[Screen-element location records]
——————————

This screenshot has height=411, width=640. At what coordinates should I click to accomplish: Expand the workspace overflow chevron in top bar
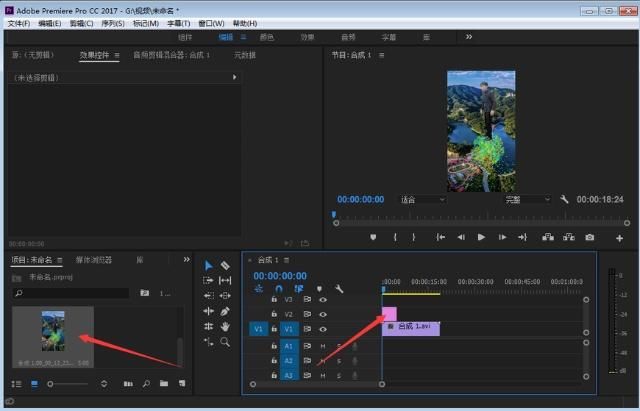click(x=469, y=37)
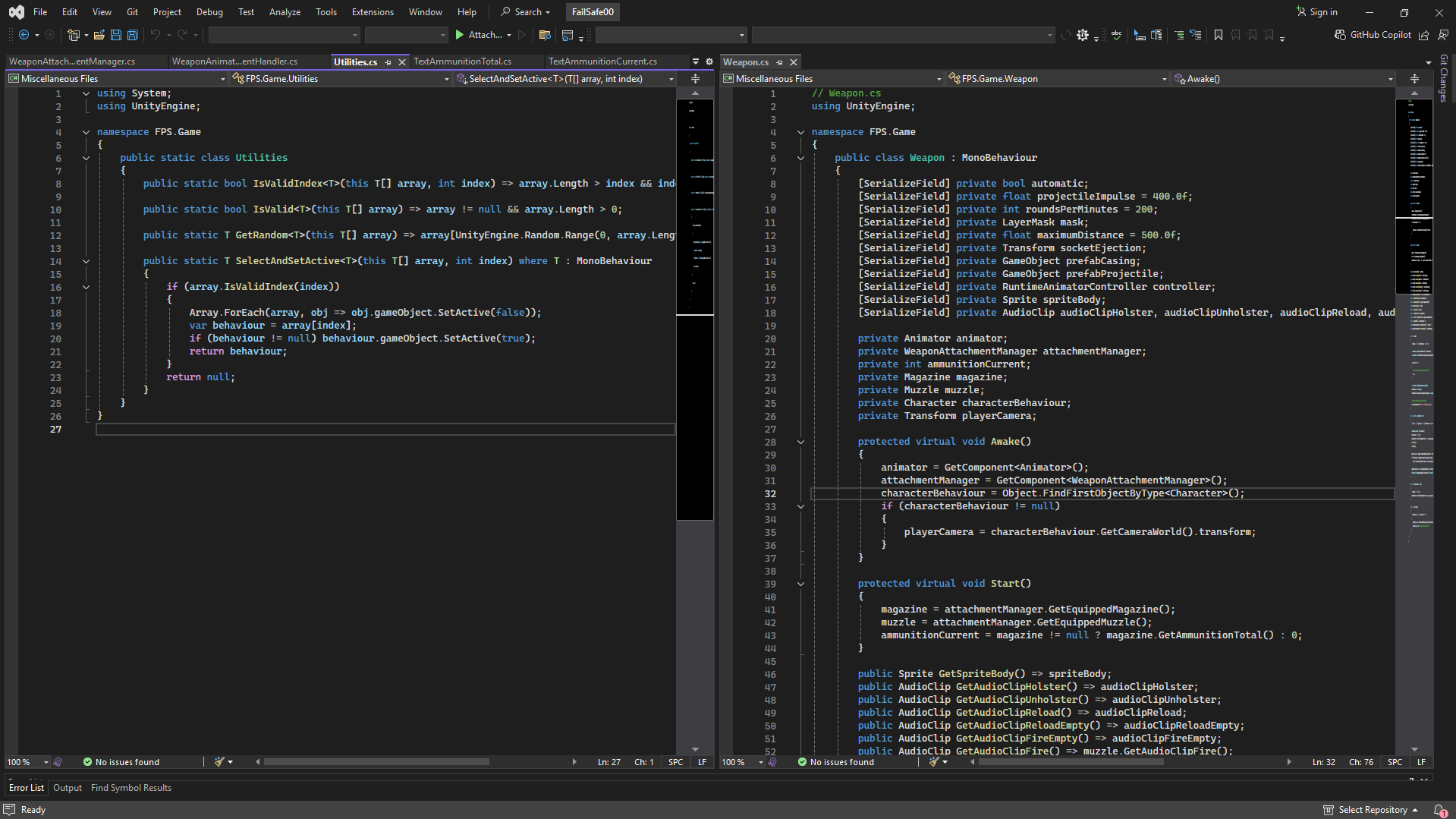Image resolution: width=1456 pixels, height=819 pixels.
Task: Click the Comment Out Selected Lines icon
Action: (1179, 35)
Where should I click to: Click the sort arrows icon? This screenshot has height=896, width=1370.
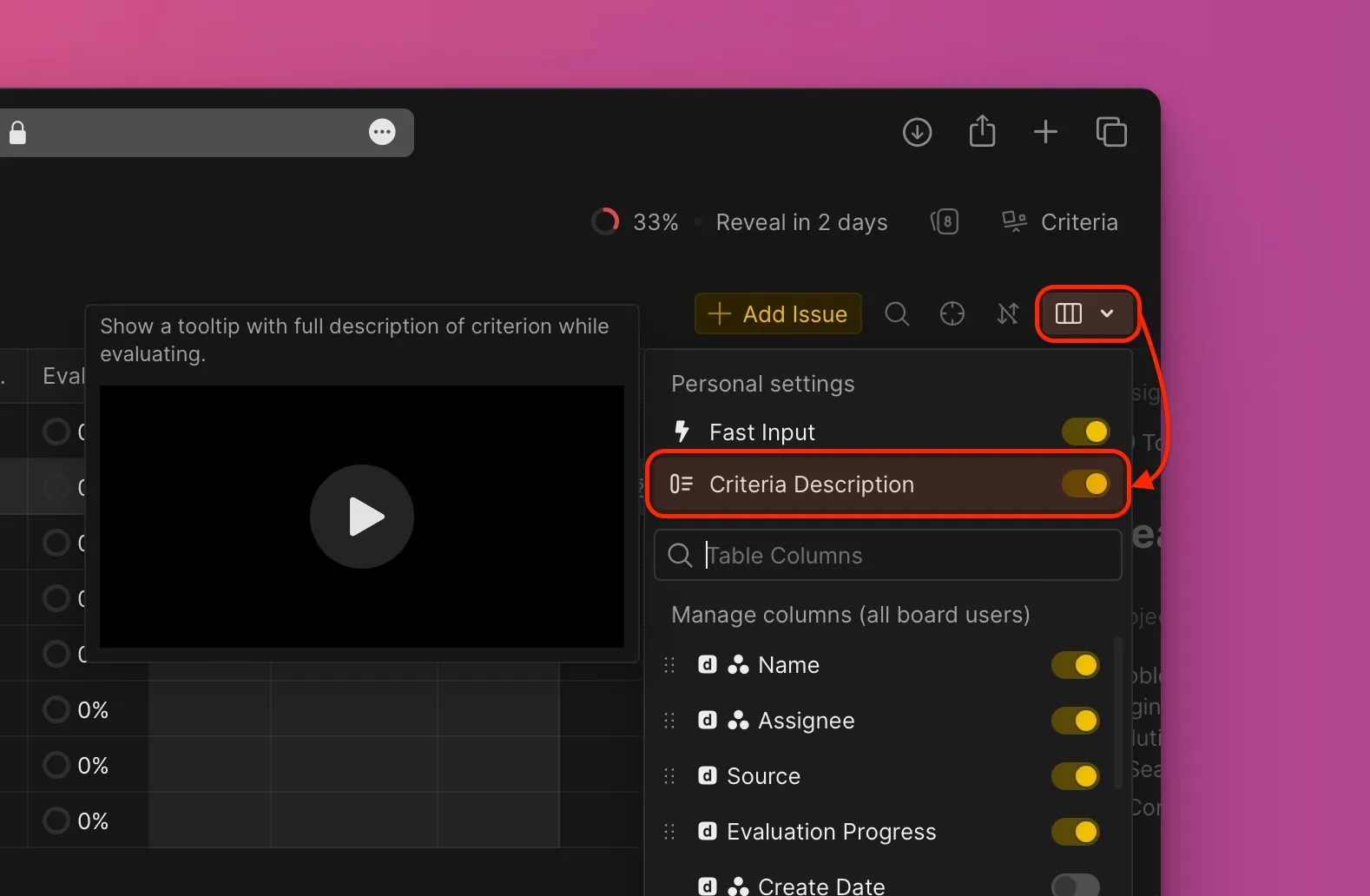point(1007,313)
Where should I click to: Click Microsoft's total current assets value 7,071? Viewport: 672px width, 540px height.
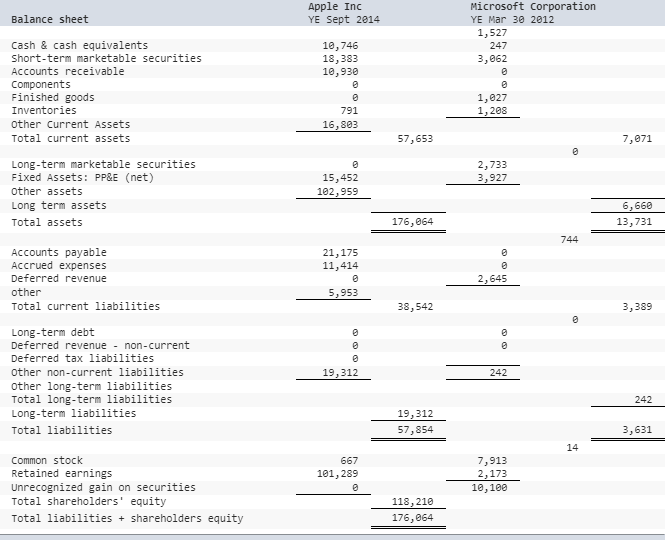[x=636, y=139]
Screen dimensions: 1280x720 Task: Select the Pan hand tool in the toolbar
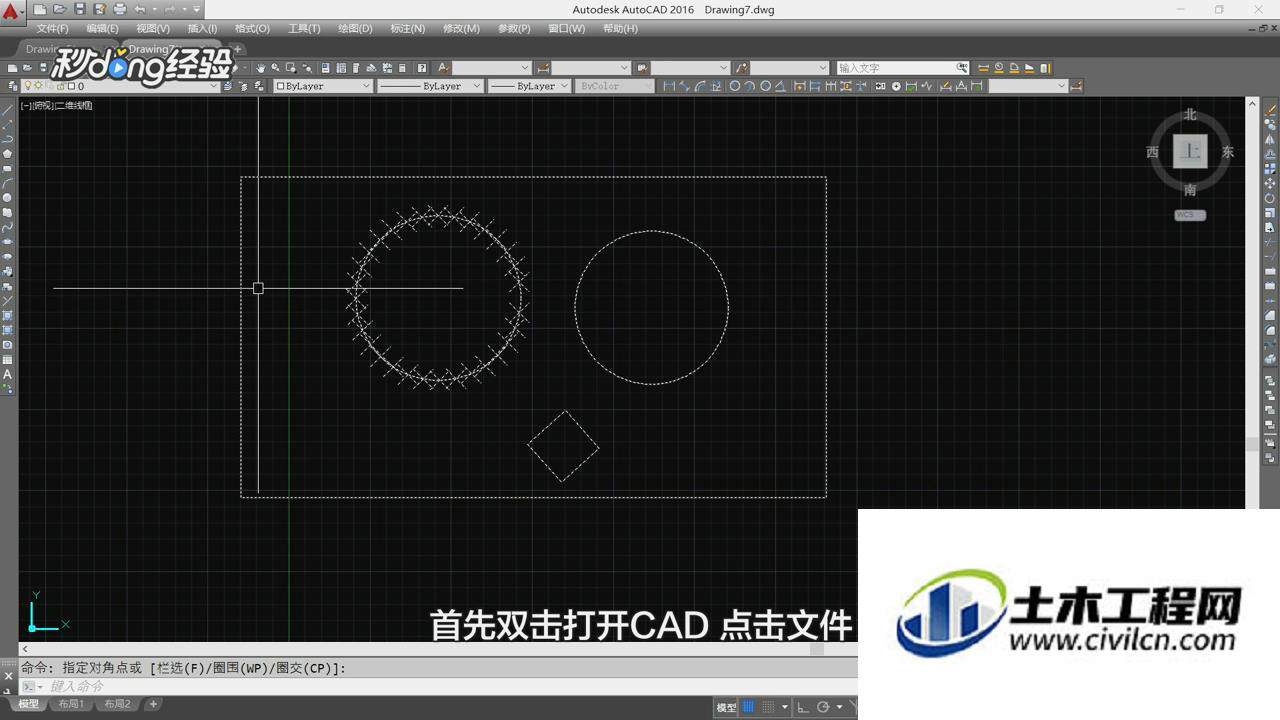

——————————

_Directions for this task:_
In the listing above, replace every instance of "screenshot" with "capture" and change nothing else. Reproduce all of the listing's lines, but leave out the pictures.

_Result:_
This capture has height=411, width=640. At what coordinates should I click to accomplish: Expand the workspace overflow chevron in top bar
click(x=469, y=37)
Image resolution: width=1456 pixels, height=819 pixels.
Task: Click the Comment Out Selected Lines icon
Action: (1179, 35)
Where should I click to: Click the sort arrows icon? This capture has height=896, width=1370.
point(1007,313)
Where should I click to: Click Microsoft's total current assets value 7,071? Viewport: 672px width, 540px height.
[x=636, y=139]
Screen dimensions: 1280x720 Task: Select the Pan hand tool in the toolbar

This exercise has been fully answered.